チケット即完の試合を「最悪だった」と私が考えるワケ
1997年10月11日。「PRIDE.1」が開催された。
当初、PRIDEは一回やれば十分だと考えていた。実現にこぎつけた髙田延彦対ヒクソン・グレイシーの一戦は大きな注目を集めたものの、私の個人的な評価としては、最悪だった。
チケットはもっと売れ、地上波で放送されて、髙田さんがヒクソンに勝つ、というのが、私のなかでの成功イメージだった。しかし結果は全く逆で、大会後は穴があったら入りたいくらいの恥ずかしさで「自分は何てことをしてしまったんだ」と茫然自失していた。

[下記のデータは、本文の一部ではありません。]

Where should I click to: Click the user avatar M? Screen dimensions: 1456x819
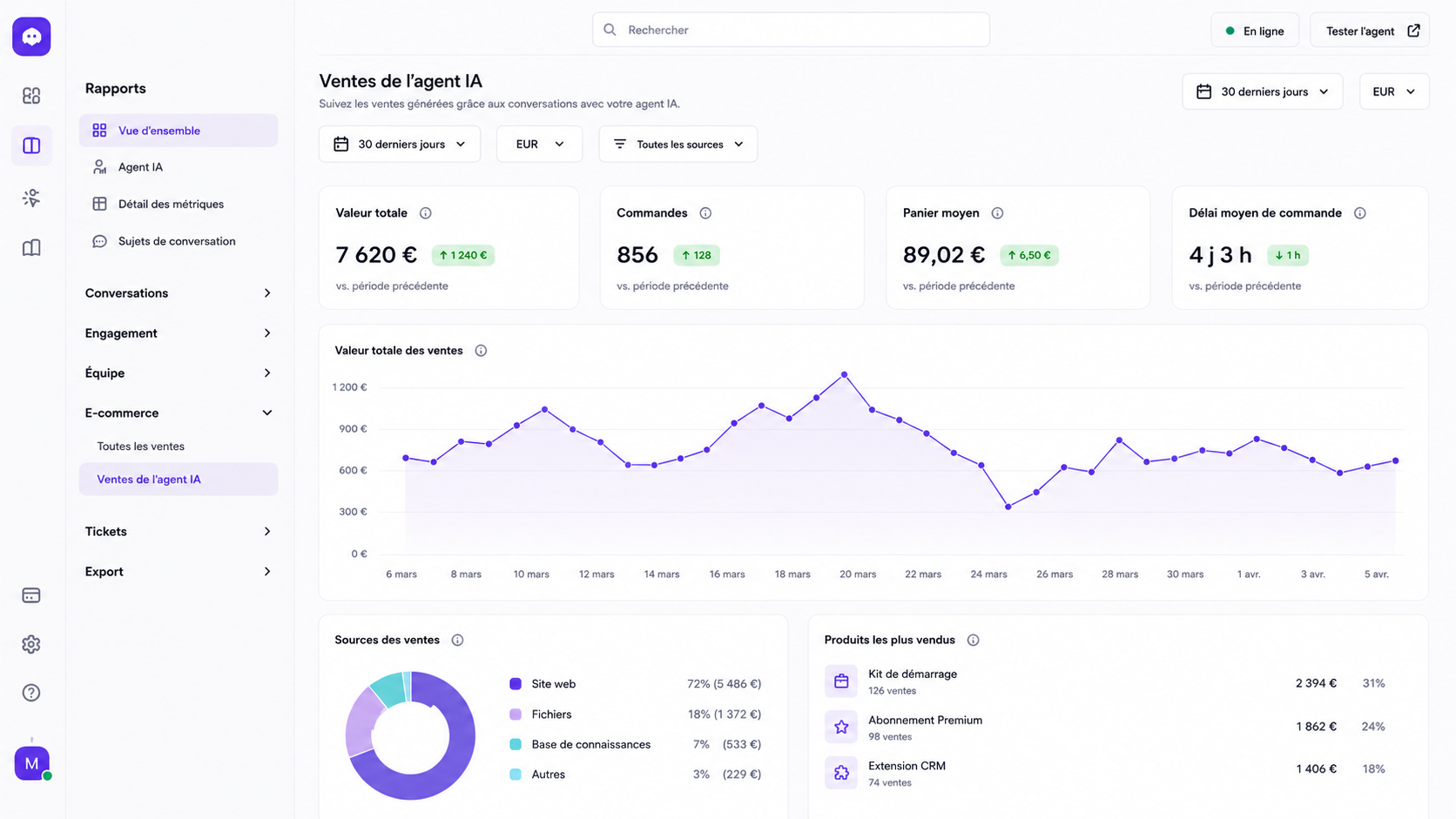tap(32, 763)
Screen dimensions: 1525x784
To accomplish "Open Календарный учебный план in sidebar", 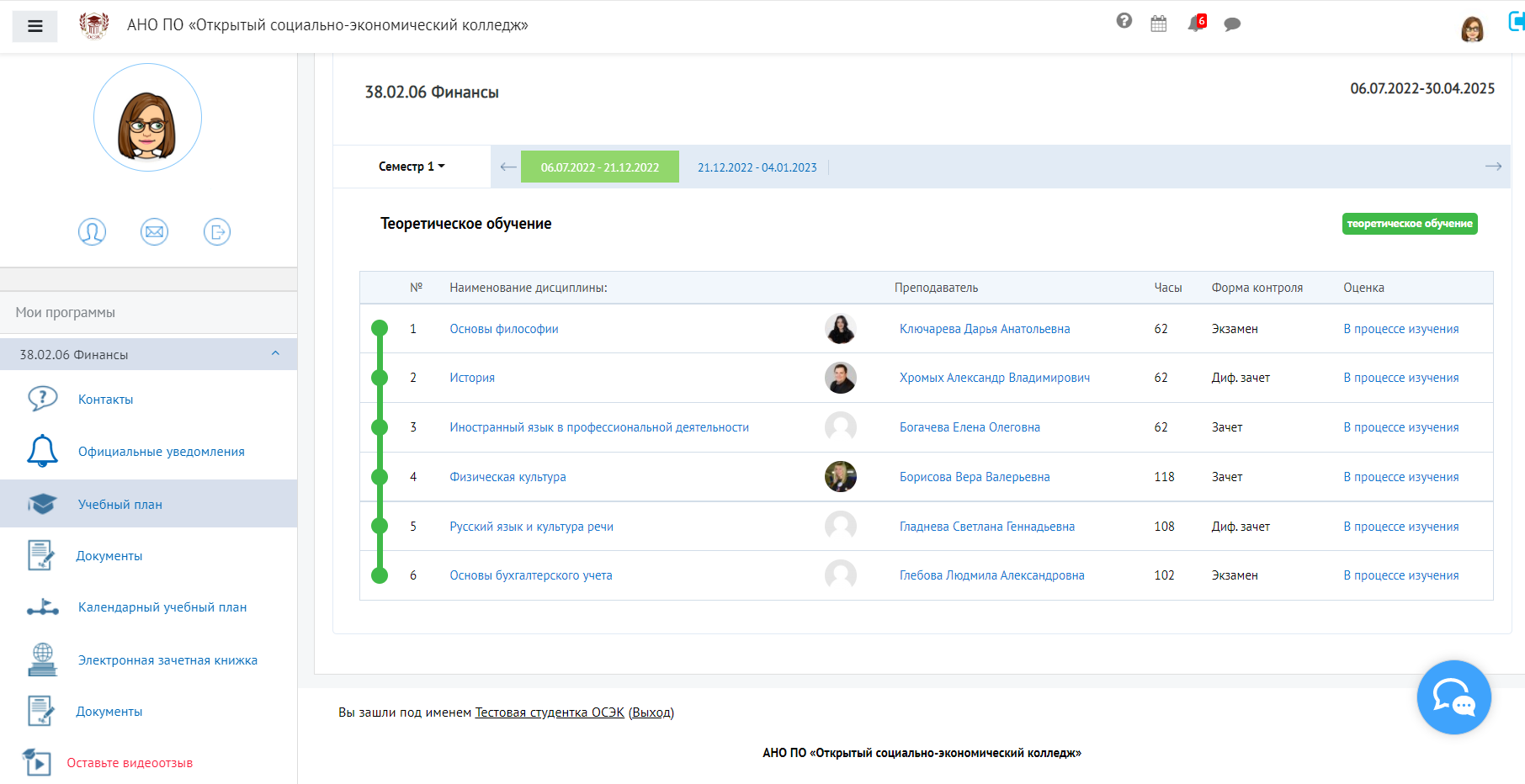I will coord(162,607).
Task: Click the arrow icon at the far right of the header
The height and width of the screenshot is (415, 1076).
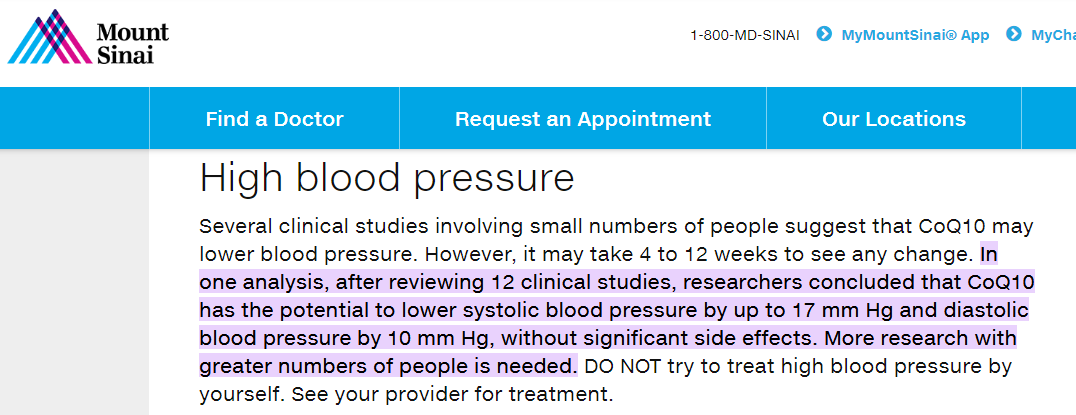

PRIDE.1の時は、私自身に経験値が全く足りていない状態ながら、自らリスクを背負って興行を打った。それもゼロから1をつくりだしたわけだから、自分の想像していた目標やイメージとはほど遠かったのも当然と言えば当然だ。
今と比べると、当時は格闘技のコンテンツをつくってビジネスにするということに対して、幼稚な知識や経験しかないにもかかわらず、無茶をしていたこともあり、これをビジネスとして長く続けていくという感覚はなかった。東京ドームで1回限りの大会を開催することで、いくらか利益が出ればいい。そのくらいに思っていたのだ。
VHSの売り上げは1億円以上
ところが、そんな私の評価と落胆とは裏腹に、終わってからの反響は想像以上にすごかった。周囲からは「ぜひもう1回やってほしい」と言われ、ビジネス的視点で物事を捉えている人たちからも、「こんなにすごいことになっているんだから、次もやるべきだよ」と背中を押された。そして何より、数字がすべてを物語っていた。
パーフェクTV!(現・スカパー!)に30万人しか加入していない時代に、PPVのチケット販売数は3万件を超えた。PPVという言葉すら浸透していなかったにもかかわらず、である。また、メディアファクトリー(現・KADOKAWA)から発売した、1万円のVHSは1万本以上売れた。
こうなると、いろいろな人にお世話になって実現させたからには、第2回大会をやらないわけにはいかなかった。K-1やF1と同様、「ナンバーワン」のつもりでつけたPRIDE.1の「1」は、「第1回」という意味に取って代わられ、結果としては通し番号が入るナンバーシリーズとして続くこととなった。